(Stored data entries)
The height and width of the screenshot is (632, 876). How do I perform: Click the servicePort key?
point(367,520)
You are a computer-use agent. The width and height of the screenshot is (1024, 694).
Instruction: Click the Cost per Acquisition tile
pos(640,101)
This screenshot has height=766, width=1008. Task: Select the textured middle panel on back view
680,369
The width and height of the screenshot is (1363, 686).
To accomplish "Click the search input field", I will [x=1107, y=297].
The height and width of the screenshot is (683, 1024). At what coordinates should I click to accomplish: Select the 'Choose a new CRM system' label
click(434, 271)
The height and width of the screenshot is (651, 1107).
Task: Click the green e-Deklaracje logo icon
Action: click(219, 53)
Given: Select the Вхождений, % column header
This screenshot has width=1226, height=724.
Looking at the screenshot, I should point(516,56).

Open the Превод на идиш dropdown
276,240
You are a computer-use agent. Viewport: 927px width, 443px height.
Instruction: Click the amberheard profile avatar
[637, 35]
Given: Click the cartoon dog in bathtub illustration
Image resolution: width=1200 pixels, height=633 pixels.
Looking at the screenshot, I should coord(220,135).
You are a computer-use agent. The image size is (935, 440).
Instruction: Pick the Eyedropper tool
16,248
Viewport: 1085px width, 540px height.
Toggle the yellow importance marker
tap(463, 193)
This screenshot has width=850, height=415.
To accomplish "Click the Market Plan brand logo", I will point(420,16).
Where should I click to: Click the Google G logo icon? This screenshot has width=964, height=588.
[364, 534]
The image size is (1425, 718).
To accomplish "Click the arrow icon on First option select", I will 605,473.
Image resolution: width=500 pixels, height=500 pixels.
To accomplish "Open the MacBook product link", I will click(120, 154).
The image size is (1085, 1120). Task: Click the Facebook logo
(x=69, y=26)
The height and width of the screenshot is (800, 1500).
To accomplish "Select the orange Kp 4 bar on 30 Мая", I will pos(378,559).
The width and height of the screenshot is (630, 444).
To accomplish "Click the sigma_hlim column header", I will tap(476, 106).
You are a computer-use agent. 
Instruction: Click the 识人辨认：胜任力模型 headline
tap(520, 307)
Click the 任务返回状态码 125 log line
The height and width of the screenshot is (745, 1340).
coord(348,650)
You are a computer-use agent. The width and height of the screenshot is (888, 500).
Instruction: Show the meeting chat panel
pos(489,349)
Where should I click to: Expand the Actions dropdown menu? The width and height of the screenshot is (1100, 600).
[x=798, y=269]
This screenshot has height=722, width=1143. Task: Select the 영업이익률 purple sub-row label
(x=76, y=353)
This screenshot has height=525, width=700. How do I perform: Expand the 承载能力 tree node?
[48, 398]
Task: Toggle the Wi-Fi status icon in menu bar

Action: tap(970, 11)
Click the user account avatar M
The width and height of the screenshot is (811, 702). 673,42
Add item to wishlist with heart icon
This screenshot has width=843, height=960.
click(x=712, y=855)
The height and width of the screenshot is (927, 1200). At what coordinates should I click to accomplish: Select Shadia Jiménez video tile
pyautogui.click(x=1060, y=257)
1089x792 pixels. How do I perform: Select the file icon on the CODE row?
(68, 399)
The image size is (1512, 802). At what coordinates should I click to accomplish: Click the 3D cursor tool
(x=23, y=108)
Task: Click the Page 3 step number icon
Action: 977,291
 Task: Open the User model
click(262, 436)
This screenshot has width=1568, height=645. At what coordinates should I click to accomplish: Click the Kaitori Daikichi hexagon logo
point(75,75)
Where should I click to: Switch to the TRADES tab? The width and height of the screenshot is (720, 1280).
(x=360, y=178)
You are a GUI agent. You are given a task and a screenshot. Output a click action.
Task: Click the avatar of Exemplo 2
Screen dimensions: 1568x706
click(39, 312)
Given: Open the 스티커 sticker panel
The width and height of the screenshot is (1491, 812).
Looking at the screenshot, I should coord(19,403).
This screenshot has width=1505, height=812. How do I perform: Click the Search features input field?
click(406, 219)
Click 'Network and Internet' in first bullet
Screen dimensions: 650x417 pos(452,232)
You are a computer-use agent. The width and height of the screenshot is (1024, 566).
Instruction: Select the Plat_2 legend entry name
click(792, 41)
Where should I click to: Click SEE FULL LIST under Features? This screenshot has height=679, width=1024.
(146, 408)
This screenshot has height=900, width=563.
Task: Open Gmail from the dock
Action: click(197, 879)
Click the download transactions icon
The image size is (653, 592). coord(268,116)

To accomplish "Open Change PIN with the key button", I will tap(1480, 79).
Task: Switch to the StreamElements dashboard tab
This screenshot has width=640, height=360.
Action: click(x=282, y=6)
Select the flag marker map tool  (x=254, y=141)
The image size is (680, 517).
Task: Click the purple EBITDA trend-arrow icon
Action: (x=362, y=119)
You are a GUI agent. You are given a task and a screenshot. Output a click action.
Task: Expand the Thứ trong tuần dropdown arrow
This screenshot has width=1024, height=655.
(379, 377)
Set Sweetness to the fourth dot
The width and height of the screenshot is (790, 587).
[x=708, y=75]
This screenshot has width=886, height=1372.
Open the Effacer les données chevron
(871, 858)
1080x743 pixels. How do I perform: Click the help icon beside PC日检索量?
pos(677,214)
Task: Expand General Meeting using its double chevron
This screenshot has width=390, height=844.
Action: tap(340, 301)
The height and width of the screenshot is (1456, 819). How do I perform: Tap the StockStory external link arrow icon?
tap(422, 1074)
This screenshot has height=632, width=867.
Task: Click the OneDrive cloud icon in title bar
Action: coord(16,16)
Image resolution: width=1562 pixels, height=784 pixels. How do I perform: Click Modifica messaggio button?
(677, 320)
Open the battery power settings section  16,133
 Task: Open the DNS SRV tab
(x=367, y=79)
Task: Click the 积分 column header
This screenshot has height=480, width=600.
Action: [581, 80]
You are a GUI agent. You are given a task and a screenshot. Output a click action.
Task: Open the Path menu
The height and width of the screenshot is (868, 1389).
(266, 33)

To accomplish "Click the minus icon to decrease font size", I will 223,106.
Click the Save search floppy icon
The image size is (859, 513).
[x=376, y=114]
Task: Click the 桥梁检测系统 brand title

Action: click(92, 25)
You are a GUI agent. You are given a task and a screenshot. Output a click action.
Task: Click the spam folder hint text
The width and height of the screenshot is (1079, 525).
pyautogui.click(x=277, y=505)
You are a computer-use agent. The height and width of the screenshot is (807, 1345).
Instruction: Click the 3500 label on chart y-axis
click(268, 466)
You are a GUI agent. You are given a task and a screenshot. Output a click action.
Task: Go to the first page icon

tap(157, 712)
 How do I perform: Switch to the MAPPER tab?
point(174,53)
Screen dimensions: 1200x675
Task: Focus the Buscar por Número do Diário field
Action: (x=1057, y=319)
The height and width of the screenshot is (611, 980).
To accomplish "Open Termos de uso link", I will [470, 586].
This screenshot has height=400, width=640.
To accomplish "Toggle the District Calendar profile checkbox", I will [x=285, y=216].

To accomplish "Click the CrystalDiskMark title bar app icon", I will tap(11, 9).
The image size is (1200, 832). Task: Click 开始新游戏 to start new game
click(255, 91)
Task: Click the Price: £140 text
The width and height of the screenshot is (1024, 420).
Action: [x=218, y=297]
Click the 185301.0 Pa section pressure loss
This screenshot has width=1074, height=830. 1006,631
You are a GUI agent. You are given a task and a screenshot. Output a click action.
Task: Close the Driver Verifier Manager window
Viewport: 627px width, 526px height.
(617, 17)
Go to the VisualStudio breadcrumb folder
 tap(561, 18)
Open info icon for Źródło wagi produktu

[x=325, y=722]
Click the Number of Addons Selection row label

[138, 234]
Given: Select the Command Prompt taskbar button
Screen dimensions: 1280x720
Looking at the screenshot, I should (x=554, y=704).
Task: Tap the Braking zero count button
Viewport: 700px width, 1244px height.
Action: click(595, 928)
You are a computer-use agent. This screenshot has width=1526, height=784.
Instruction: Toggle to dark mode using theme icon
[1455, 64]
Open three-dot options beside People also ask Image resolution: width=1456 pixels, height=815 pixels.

Aim of the task. What the answer needs is every line from the data above with "computer" in it.

Output for this task.
You are a computer-use agent. The width and height of the screenshot is (1024, 694).
You are a computer-use agent. Viewport: 927px width, 443px height.
You are a computer-use agent. The image size is (935, 440).
You are a computer-use agent. 
You are a computer-use agent. The width and height of the screenshot is (888, 500).
You are a computer-use agent. The width and height of the screenshot is (1024, 566).
You are a computer-use agent. The height and width of the screenshot is (807, 1345).
You are a computer-use agent. This screenshot has width=1526, height=784.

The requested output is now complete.